- _TASK BRIEF_: Would you print the lines below exactly, beginning at the line that has "You are a computer-use" and stopping after the line that has "Given: Retweet this post via repost icon"? Only those lines, and no pictures.

- _RECORD EXTRACTS_:
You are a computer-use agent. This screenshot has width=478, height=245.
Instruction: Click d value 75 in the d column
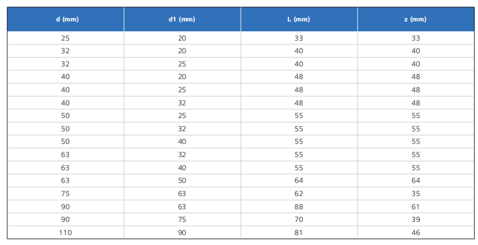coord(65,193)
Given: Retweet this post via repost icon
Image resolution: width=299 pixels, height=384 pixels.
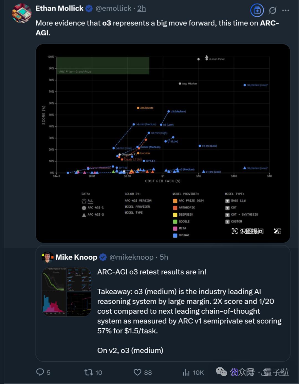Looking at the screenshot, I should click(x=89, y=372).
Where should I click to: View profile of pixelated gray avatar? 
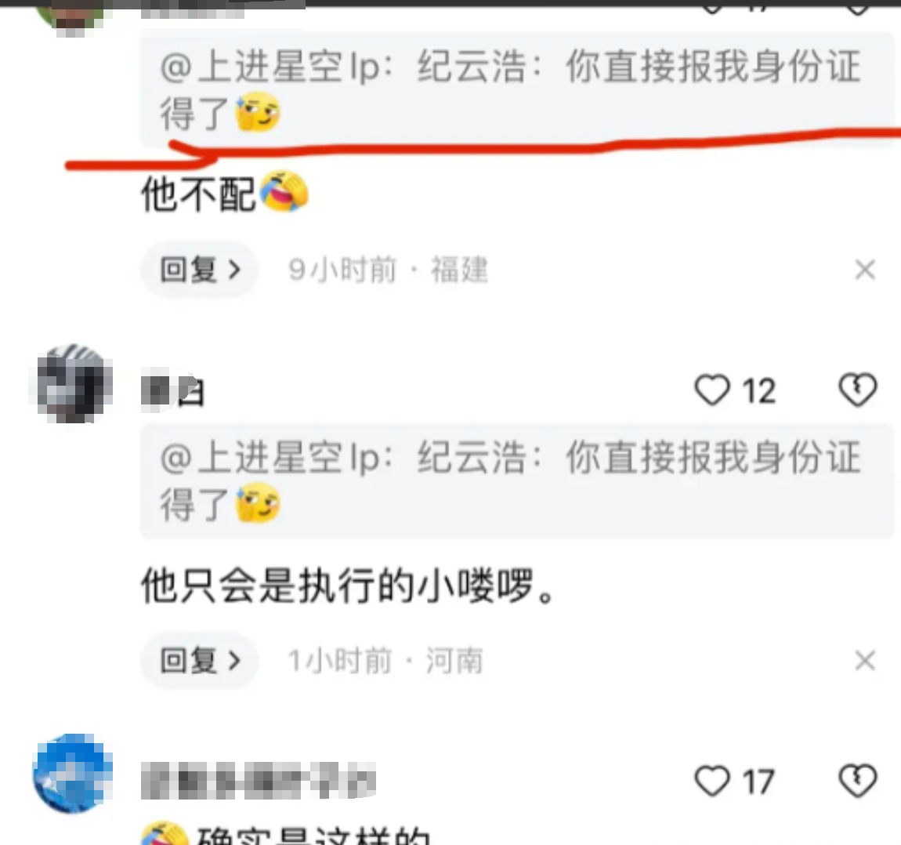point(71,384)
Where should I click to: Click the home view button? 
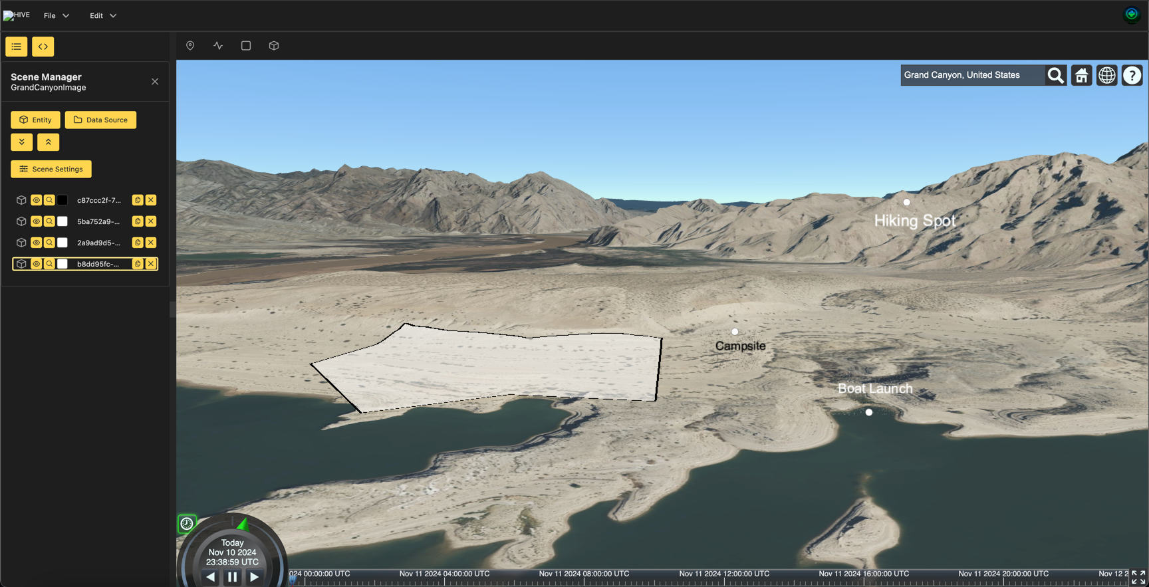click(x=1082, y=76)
---
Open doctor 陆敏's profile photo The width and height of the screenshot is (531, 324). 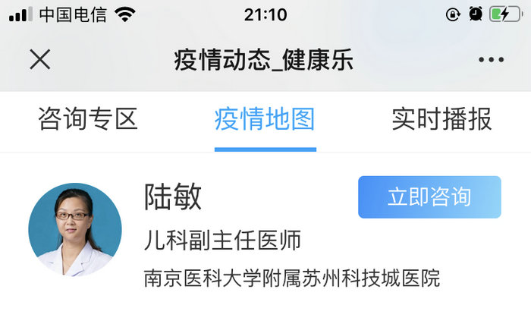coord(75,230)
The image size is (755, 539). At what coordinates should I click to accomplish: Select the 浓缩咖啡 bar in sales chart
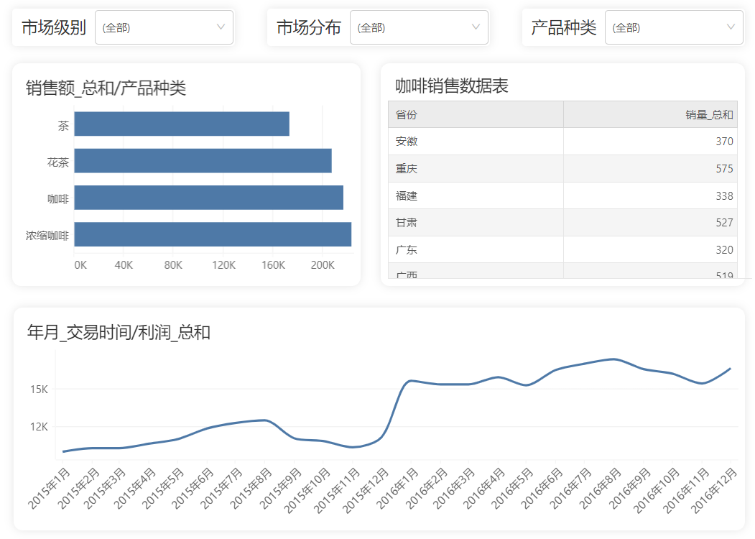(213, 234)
...
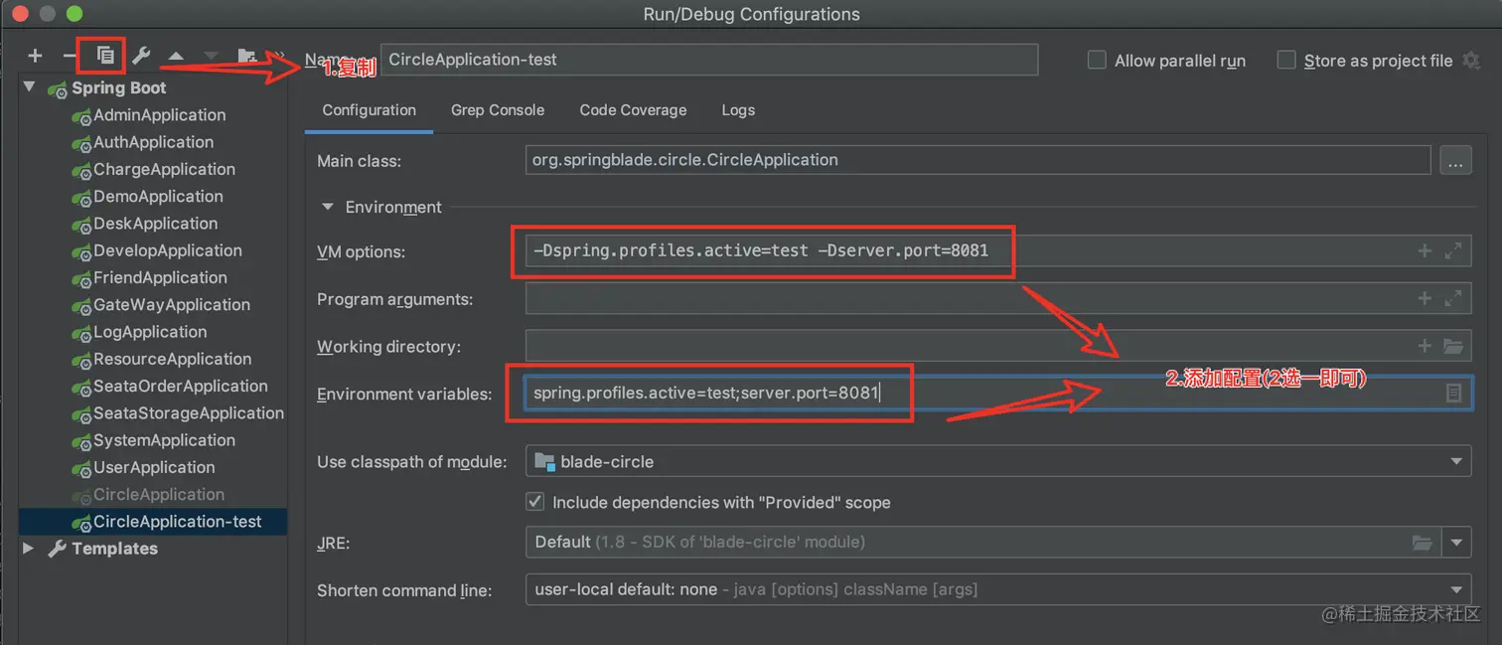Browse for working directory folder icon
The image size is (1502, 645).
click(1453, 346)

- _RESPONSE FOR THIS EXERCISE_:
You are a computer-use agent. This screenshot has width=478, height=245.
Instruction: Click d value 75 in the d column
coord(65,193)
Given: Retweet this post via repost icon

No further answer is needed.